- _What is required_:
Render the lines of the entries below as a Markdown table with the columns Row and Line, starting with the line that contains "The image size is (620, 387)." and going on through the line that contains "click(171, 109)". Number each row, give only those lines, and leave out any blank ones.

(Stored records)

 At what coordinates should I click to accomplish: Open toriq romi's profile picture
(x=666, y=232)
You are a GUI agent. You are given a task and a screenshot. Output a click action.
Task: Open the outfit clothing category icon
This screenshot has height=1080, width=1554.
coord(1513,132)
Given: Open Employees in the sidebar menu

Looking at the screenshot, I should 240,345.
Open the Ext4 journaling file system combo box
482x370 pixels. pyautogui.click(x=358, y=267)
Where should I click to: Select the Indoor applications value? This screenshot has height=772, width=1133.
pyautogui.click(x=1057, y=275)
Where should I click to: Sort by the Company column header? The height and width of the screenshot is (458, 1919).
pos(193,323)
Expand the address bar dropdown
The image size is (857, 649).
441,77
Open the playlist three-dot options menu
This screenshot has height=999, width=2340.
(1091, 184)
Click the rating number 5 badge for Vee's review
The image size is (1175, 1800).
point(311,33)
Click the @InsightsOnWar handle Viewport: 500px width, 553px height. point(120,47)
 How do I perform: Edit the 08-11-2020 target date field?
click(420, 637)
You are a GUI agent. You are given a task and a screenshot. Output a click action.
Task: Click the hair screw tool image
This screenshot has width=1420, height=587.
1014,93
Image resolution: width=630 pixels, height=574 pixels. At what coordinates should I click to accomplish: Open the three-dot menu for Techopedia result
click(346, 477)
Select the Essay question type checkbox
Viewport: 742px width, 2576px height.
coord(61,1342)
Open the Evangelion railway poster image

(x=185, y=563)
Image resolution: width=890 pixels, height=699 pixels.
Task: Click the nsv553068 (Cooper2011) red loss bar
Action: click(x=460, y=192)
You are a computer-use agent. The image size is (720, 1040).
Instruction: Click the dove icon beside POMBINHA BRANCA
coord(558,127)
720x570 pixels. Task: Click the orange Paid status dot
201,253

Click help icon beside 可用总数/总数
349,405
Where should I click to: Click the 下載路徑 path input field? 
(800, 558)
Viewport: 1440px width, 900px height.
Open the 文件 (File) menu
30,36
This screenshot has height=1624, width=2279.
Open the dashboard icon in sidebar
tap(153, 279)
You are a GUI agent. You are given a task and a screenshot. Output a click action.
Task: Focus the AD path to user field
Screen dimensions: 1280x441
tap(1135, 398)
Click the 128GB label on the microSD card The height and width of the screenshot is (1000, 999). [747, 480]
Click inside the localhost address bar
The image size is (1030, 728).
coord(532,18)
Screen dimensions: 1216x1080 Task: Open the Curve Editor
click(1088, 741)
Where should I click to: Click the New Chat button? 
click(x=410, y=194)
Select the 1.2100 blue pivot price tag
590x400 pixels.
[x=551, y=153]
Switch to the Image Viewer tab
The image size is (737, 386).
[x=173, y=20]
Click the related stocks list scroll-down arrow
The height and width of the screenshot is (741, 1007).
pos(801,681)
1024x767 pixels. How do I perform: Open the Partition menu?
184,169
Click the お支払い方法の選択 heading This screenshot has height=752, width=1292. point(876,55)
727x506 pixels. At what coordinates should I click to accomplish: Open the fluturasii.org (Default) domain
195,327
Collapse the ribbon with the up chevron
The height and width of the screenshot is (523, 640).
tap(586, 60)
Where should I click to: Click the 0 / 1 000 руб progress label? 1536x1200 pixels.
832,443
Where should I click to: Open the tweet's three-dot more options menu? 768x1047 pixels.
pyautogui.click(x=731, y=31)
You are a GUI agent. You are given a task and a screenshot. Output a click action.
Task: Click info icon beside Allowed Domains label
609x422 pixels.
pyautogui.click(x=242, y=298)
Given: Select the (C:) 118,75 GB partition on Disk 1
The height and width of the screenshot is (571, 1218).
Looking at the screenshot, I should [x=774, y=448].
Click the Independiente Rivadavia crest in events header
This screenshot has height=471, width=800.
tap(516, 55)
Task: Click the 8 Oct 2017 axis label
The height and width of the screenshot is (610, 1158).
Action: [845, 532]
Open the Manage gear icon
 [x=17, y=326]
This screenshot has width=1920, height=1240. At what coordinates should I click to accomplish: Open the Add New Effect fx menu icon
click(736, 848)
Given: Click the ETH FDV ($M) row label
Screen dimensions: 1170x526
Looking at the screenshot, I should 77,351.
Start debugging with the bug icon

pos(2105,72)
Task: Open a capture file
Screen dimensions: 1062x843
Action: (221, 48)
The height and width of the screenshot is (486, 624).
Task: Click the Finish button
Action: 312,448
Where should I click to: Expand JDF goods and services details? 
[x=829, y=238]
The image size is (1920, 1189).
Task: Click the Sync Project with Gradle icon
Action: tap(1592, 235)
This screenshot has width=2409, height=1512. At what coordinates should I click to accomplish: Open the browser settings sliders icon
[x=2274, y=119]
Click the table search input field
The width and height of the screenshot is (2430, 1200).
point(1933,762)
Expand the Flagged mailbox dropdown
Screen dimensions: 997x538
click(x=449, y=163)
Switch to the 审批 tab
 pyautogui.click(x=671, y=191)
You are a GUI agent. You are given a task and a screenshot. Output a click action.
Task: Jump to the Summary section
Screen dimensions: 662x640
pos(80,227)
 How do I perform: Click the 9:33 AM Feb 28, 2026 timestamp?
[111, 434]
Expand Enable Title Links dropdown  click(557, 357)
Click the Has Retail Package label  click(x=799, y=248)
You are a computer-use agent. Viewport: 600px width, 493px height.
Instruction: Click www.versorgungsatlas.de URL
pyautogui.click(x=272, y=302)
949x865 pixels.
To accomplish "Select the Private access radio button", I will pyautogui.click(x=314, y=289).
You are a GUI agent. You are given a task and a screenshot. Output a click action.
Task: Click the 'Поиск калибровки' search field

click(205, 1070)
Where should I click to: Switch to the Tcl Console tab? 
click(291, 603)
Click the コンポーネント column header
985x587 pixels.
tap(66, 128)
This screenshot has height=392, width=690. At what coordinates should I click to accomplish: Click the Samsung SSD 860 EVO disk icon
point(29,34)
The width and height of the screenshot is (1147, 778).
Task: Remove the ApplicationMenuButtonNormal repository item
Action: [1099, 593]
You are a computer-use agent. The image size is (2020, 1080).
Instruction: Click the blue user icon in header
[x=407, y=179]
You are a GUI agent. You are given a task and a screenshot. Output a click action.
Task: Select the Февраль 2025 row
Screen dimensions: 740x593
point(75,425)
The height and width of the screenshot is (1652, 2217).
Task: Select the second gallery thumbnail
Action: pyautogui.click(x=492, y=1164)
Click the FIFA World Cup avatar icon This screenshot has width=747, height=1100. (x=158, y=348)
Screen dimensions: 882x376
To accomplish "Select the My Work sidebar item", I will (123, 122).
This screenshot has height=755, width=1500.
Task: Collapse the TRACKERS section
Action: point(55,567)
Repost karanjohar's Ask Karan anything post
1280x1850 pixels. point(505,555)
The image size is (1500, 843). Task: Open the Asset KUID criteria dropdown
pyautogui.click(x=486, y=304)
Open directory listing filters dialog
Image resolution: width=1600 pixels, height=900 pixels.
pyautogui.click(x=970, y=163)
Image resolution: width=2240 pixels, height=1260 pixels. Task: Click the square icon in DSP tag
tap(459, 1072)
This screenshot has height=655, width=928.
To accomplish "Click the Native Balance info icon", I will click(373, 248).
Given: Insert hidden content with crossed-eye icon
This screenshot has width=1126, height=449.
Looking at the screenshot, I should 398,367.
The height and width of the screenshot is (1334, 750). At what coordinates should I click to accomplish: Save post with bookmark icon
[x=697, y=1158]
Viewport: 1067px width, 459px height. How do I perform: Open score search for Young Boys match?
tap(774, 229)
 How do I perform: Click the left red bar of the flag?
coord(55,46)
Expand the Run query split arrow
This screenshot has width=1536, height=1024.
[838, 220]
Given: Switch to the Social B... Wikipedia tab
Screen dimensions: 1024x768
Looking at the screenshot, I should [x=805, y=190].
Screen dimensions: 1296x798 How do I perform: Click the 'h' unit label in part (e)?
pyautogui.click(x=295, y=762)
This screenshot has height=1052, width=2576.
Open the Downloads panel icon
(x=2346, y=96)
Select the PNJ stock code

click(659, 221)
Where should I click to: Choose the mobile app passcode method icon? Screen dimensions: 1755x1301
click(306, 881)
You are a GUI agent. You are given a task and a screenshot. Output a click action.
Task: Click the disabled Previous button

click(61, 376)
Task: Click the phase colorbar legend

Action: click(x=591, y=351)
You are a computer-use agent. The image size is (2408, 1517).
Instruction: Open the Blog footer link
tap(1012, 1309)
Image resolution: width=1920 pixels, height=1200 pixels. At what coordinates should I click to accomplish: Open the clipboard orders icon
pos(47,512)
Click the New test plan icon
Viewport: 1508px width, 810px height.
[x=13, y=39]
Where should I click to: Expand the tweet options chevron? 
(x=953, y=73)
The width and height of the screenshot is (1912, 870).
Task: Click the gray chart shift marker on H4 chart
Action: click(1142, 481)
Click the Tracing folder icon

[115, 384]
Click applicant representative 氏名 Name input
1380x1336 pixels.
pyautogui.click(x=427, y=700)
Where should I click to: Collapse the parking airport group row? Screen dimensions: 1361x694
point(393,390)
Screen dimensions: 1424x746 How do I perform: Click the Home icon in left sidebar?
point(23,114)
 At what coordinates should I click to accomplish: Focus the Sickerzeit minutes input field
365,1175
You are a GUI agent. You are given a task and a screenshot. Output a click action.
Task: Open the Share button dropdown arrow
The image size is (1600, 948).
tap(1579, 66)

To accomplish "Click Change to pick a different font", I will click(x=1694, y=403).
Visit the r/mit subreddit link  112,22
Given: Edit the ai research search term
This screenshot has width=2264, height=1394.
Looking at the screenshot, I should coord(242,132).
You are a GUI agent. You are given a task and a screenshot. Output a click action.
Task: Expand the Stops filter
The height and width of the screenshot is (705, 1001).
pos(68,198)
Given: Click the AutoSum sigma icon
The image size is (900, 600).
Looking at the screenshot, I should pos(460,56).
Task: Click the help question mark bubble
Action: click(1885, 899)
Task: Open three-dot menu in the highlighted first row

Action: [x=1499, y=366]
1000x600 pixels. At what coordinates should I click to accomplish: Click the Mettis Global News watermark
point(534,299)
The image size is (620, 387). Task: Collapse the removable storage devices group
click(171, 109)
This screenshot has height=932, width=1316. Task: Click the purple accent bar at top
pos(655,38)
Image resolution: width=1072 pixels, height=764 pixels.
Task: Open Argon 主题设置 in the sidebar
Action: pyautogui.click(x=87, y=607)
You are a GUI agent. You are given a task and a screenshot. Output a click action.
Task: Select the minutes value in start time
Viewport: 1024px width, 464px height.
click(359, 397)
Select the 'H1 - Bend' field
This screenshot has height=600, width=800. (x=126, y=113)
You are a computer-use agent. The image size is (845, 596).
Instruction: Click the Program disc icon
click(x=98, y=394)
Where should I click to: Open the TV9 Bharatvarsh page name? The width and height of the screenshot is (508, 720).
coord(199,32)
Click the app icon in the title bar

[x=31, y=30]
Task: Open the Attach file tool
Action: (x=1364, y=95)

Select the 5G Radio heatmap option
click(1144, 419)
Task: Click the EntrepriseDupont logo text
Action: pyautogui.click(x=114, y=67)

- _Answer for the task_:
| Row | Line |
|---|---|
| 1 | The image size is (620, 387). Task: Collapse the removable storage devices group |
| 2 | click(171, 109) |